Kiharoa

Many  reading this blog post are aware that Chris George Zuger and I are coauthoring a book titled Men of Renown in which we delve deep into the subject of a race of giants that once inhabited the earth. In the book, we will discuss explanations, actual encounters with giant-folk, and myths and legends.

The following account, from New Zealand, is representative of some of the things we will be discussing in the book:


In his book The Old Frontier, James Cowan recounted the legend of Kiharoa, a giant warrior chief of the Ngāti-Raukawa and Ngāti-Whakatere tribes. According to Cowan, there was a curious landmark near the village of Whenuahou known as the “Giant’s Grave.” The grave was 12–14 feet long and 4 feet wide. Enquiring about the the grave, Cowan learned the legend behind it from two warriors from the Ngāti-Maniapoto tribe. He wrote:

There certainly seems to have been a veritable giant, a man of enormous stature and length of reach with the hand-weapons of those days, six generations ago. This Kiharoa, or “The Long Gasping Breath,” was a chief of the Ngati-Raukawa and Ngati-Whakatere tribes, who in those times owned the Tokanui hills and the surrounding fruitful slopes.

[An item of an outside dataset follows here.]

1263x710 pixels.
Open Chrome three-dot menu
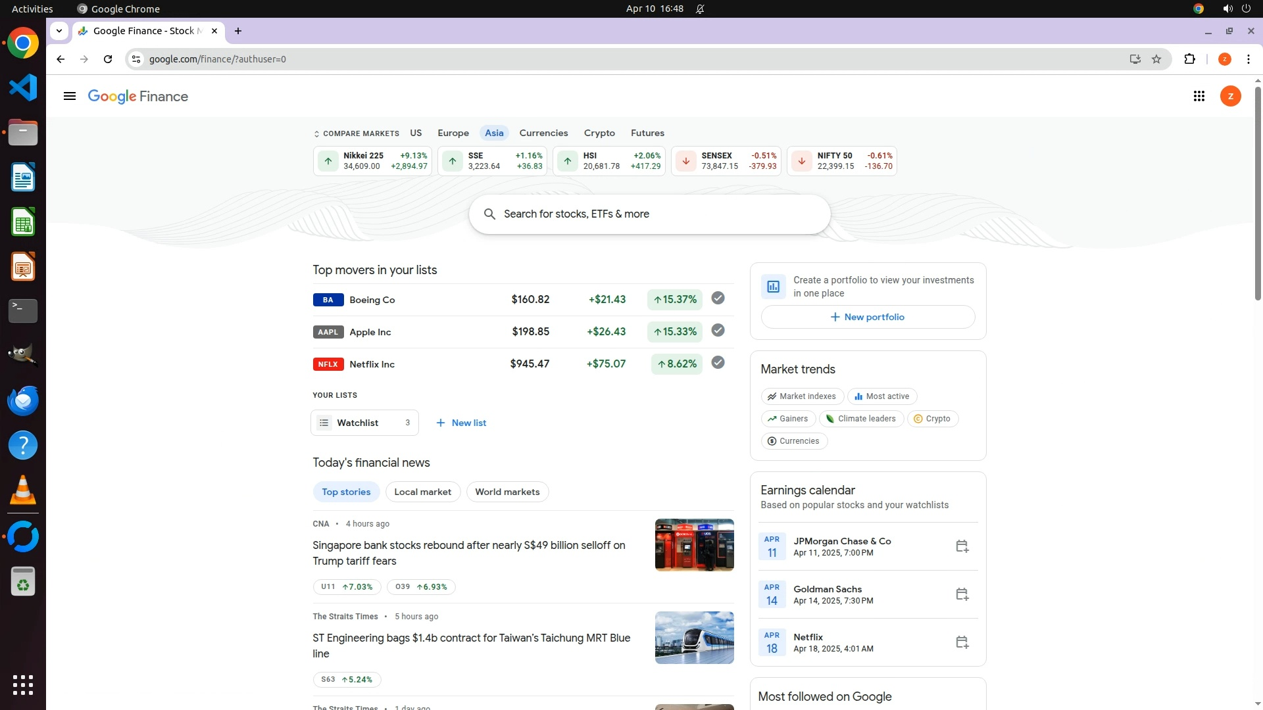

Kirahoa was said to have stood at twice the height of an average-sized man. He wielded an enormous taiaha—a traditional Māori close-quarters staff. His weapon was named “The First rays of Morning Light,” or Rangihaeata in the native tongue.

Cowan described Kiharoa thusly:

Kiharoa was tattooed on body as well as face, and when he leaped into battle, whirling “Rangihaeata” from side to side in guard and feint and cut, his blue-carved skin glistening with oil and red ochre, his great glaring eyes darting flame, his moko-scrolled features distorted with fury, few there were brave enough to face him.

Though Kiharoa was a mighty man and struck fear into the hearts of those he faced, no one is invincible; Kiharoa would fall in battle at Whenuahou. A bad omen preceeded the giant’s death; as he was rushing down a hill, he slipped on some leaves and fell nearly breaking his taiaha.

Kiharoa may have become unsettled by his fall; he was outfought and killed by the Ngāti-Maniapoto warriors led by chief Wahani—also a man of gigantic stature. Kiharoa’s warriors panicked and fled once their leader had fallen; many of them were slaughtered.

The fallen warriors were butchered for meat. Kiharoa’s corpse was carved up and eaten on the spot. The giant’s head was smoke dried and kept as a souvenir from the battle. Before dismembering the body of Kiharoa for their feast, the Ngāti-Maniapoto warriors measured him—he was 2 fathoms, or 12 feet long.